Expert opinion: Recent challenges for MS therapy are the identification of relevant molecular and cellular targets, time frame of treatment, and antibody toxicity profiles to identify safe treatment options for MS patients. The application of monoclonal antibody therapies with better biological efficacy associated with minimum side effects possesses huge clinical potential. Advances in monoclonal antibody technologies that directly target cells of nervous system may promote the CNS regeneration field from bench to bedside.

Keywords: Multiple sclerosis; clinical studies; immunogenicity; mAbs; monoclonal antibodies; safety.

Figure 1. Schematic of the proposed mechanisms of action of existing and emerging therapies for MS

Massive activation of the immune system is followed by the migration of activated immune cells (T and B lymphocytes as well as macrophages) across the disrupted blood-brain barrier (BBB). APC’s would then present CNS antigens to the activated T lymphocytes, which leads to to further differentiation of the naïve T lymphocytes to other groups such as Th1, Th2 and Th17 lymphocytes. Antibodies such as alemtuzumab, daclizumab, natalizumab, rituximab, ocrelizumab, ofatumumab, MOR103, tabalumab, secukinumab, ustekinumab, MED-551 and GNbAC1work mostly on immune cells, cytokines or their receptors at the periphery. rHIgM22 and anti-LINGO-1 antibodies work at the level of CNS and affect OPC’s and OL’s to enhance the process of CNS repair (remyelination). rHIgM22 binds astrocytes in culture and induces a Ca²⁺-influx in astrocytes. rHIgM12 is a poly-specific antibody that binds to either gangliosides or PSA_NCAM and works at the level of neurons and promotes neurite extension.

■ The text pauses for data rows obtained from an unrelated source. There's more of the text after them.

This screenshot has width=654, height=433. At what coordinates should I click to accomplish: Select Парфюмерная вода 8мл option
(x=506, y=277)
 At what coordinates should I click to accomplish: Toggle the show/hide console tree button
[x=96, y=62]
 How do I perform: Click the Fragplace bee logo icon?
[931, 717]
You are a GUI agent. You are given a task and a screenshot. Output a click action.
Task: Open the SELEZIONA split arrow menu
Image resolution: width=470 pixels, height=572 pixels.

OL: oligodendrocyte, OPC: oligodendrocyte progenitor cell, MP: macrophage, APC: antigen presenting cell, Th1: Type 1 helper T cells, Th2: Type 2 helper T cells, Th17: Type 17 helper T cells (produce IL-17), T: T cell, NKT: natural killer T cell, B: B cell, M: monocyte, VCAM-1: vascular cell adhesion protein, VLA-4: very late antigen-4 (Integrin α4β1), CD19: B-lymphocyte antigen cluster of differentiation 19, CD20: B-lymphocyte antigen cluster of differentiation 20, CD52: cluster of differentiation 52 (CAMPATH-1 antigen), TLR-4: Toll like receptor 4, MSRV-Env: Multiple Sclerosis-Associated Retrovirus-Envelope protein, BAFF: B-cell activating factor, PSA-NCAM: Polysialylated-neural cell adhesion molecule, Gagliosides: GD1a, GT1b.